### What is asked
Copy out everything from the line containing "Where should I" down to the line containing "Action: (x=823, y=60)", both included, unchanged.

BEGIN Given entries

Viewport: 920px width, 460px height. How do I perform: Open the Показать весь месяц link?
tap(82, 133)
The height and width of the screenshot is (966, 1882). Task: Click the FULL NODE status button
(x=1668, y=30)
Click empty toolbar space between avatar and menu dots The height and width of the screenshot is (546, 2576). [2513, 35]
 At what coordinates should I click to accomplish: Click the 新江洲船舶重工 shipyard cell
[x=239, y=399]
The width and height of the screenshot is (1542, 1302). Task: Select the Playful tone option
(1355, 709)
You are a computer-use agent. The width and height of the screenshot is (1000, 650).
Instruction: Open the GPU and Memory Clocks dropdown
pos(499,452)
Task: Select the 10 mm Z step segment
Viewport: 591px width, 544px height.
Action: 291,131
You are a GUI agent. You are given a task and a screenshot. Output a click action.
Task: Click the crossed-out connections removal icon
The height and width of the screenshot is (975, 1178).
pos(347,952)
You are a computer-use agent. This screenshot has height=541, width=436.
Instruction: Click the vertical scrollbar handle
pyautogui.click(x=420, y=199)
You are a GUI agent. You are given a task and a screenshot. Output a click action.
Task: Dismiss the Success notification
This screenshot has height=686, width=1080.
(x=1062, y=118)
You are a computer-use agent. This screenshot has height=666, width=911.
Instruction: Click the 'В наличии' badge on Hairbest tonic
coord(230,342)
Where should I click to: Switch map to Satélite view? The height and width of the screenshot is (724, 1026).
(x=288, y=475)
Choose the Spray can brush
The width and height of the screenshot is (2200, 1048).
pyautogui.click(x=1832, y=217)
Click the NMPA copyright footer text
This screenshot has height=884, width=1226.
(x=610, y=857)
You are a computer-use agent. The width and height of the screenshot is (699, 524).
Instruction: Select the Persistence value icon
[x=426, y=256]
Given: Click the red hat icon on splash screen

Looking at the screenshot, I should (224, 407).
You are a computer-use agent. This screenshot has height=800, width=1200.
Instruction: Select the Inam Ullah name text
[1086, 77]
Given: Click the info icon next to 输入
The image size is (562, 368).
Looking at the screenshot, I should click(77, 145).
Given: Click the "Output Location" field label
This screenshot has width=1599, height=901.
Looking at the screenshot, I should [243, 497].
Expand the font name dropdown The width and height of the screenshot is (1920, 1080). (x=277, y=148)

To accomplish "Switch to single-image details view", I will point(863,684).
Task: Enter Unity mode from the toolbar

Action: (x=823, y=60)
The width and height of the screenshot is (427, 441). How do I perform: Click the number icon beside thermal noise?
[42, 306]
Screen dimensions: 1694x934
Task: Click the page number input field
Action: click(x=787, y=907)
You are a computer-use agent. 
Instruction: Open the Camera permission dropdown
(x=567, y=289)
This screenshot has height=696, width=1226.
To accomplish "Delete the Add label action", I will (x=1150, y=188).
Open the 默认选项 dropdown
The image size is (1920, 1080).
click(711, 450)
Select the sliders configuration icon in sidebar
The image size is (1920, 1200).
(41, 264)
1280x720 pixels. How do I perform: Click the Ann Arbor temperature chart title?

END Given entries

### Worked solution
Where should I click to: Switch map to Satélite view? The height and width of the screenshot is (724, 1026).
(x=288, y=475)
Choose the Spray can brush
The width and height of the screenshot is (2200, 1048).
pyautogui.click(x=1832, y=217)
Click the NMPA copyright footer text
This screenshot has height=884, width=1226.
(x=610, y=857)
You are a computer-use agent. The width and height of the screenshot is (699, 524).
Instruction: Select the Persistence value icon
[x=426, y=256]
Given: Click the red hat icon on splash screen

Looking at the screenshot, I should (224, 407).
You are a computer-use agent. This screenshot has height=800, width=1200.
Instruction: Select the Inam Ullah name text
[1086, 77]
Given: Click the info icon next to 输入
The image size is (562, 368).
Looking at the screenshot, I should click(77, 145).
Given: Click the "Output Location" field label
This screenshot has width=1599, height=901.
Looking at the screenshot, I should [243, 497].
Expand the font name dropdown The width and height of the screenshot is (1920, 1080). (x=277, y=148)

To accomplish "Switch to single-image details view", I will point(863,684).
Task: Enter Unity mode from the toolbar

Action: (x=823, y=60)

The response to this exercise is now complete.